## Problem statement
Print, in exact form, the lines below from the one containing "Image resolution: width=724" through the one containing "1024x552 pixels.", and omit all others.
=== Extracted material ===
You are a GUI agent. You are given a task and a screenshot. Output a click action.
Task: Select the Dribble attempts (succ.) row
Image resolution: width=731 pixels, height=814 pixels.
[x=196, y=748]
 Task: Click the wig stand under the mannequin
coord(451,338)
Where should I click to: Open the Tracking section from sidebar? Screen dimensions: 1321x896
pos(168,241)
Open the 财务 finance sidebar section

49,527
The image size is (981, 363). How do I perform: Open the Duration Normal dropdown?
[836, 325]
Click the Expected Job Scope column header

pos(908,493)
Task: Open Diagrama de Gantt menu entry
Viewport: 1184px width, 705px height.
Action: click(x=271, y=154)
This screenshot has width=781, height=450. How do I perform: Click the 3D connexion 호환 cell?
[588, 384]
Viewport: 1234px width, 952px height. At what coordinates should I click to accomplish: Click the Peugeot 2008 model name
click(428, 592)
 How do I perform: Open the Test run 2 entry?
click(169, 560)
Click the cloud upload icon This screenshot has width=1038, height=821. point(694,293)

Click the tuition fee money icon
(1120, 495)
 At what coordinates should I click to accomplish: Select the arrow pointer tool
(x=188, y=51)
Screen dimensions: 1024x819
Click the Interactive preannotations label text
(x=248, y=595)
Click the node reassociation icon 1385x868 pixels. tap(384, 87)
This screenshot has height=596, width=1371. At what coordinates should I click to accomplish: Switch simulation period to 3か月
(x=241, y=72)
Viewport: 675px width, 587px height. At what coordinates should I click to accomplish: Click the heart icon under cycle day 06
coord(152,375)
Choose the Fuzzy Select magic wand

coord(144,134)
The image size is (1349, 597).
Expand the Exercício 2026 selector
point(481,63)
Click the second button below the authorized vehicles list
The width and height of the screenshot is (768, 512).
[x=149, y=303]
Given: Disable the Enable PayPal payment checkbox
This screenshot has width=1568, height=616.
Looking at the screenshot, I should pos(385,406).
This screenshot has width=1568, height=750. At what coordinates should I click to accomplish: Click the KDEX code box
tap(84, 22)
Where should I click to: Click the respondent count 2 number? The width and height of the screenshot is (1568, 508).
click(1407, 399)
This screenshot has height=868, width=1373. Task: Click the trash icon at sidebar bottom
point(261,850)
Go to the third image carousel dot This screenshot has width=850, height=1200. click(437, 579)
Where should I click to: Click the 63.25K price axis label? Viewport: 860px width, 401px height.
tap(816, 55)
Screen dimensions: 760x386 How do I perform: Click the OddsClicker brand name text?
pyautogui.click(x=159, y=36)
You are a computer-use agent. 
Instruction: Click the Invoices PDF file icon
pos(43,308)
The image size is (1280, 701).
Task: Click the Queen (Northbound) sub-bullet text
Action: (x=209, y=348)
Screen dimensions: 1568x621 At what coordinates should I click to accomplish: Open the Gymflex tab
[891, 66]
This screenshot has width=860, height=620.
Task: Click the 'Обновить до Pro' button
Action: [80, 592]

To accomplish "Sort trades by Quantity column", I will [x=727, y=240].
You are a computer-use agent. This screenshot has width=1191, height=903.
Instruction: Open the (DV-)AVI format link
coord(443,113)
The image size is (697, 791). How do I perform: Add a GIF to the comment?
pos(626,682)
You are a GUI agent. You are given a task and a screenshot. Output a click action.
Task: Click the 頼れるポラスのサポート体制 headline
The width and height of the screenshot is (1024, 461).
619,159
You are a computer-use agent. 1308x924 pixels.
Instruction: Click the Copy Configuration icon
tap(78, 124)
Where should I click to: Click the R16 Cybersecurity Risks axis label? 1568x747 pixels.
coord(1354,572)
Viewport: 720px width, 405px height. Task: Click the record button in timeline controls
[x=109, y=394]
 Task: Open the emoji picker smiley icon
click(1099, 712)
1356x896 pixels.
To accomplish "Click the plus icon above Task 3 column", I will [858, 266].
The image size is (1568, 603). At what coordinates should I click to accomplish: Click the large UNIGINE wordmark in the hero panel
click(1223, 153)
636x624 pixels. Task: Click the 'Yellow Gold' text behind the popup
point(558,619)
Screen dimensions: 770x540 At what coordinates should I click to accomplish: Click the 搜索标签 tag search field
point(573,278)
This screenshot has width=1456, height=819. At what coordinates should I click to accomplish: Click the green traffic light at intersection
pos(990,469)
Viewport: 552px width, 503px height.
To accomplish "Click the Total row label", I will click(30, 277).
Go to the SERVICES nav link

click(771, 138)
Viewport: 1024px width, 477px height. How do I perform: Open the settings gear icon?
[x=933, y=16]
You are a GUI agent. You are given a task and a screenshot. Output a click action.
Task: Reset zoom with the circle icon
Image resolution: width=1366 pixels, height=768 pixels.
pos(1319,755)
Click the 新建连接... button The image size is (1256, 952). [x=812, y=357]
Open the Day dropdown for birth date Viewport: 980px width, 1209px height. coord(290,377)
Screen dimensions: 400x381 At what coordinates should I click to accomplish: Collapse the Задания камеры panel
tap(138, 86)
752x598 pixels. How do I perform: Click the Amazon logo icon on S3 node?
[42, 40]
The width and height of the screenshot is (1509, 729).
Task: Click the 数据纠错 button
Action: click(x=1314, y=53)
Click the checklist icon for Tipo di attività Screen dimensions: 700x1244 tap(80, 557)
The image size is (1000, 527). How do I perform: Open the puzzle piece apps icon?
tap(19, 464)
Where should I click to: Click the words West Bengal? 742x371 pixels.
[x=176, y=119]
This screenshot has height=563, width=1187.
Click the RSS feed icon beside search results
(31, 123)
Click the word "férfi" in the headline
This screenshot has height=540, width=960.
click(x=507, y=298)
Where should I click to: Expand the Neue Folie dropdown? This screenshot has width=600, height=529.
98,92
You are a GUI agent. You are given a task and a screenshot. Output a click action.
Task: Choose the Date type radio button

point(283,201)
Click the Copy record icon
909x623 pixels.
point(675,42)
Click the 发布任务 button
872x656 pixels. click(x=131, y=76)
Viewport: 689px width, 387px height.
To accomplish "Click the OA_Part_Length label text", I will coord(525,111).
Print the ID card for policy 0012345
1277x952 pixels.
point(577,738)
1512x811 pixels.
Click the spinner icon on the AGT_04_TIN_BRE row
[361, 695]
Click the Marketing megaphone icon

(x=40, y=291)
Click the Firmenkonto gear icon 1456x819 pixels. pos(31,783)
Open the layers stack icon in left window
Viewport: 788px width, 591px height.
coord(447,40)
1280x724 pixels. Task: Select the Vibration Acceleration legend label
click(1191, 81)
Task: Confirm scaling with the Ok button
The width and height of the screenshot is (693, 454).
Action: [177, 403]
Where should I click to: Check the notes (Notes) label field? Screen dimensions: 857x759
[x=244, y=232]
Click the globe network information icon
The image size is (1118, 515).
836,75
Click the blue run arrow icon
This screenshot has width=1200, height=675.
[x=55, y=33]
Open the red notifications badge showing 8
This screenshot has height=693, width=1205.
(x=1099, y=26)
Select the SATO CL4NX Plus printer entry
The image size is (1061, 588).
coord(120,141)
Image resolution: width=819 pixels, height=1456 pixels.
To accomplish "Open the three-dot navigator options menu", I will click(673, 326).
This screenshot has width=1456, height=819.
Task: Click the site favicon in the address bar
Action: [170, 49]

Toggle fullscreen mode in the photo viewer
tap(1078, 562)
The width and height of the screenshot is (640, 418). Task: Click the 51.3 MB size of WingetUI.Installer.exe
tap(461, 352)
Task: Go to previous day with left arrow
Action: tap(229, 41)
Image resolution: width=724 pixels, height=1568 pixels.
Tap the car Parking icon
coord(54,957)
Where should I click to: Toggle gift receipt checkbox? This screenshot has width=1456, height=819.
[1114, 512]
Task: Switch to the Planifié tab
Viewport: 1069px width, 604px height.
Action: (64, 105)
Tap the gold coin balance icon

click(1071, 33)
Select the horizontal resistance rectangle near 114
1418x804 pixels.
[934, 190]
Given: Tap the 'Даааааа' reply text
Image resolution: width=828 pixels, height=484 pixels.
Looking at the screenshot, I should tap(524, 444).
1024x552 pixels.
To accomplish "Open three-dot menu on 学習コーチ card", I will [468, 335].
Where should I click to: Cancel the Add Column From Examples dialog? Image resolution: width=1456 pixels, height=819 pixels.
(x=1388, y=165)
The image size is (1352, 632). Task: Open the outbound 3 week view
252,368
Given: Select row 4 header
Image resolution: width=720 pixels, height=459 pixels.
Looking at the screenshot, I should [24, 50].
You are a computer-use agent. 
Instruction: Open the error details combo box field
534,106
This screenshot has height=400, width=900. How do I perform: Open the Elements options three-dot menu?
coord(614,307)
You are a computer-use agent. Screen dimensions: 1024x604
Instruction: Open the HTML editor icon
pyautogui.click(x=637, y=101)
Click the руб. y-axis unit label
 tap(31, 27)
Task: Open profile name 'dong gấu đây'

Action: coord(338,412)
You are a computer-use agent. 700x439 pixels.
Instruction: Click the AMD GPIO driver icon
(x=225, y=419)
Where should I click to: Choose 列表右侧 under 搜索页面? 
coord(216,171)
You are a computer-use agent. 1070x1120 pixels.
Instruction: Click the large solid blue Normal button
===
## Your response
Image resolution: width=724 pixels, height=1568 pixels.
Tap the car Parking icon
coord(54,957)
Where should I click to: Toggle gift receipt checkbox? This screenshot has width=1456, height=819.
[1114, 512]
Task: Switch to the Planifié tab
Viewport: 1069px width, 604px height.
Action: (64, 105)
Tap the gold coin balance icon

click(1071, 33)
Select the horizontal resistance rectangle near 114
1418x804 pixels.
[934, 190]
Given: Tap the 'Даааааа' reply text
Image resolution: width=828 pixels, height=484 pixels.
Looking at the screenshot, I should tap(524, 444).
1024x552 pixels.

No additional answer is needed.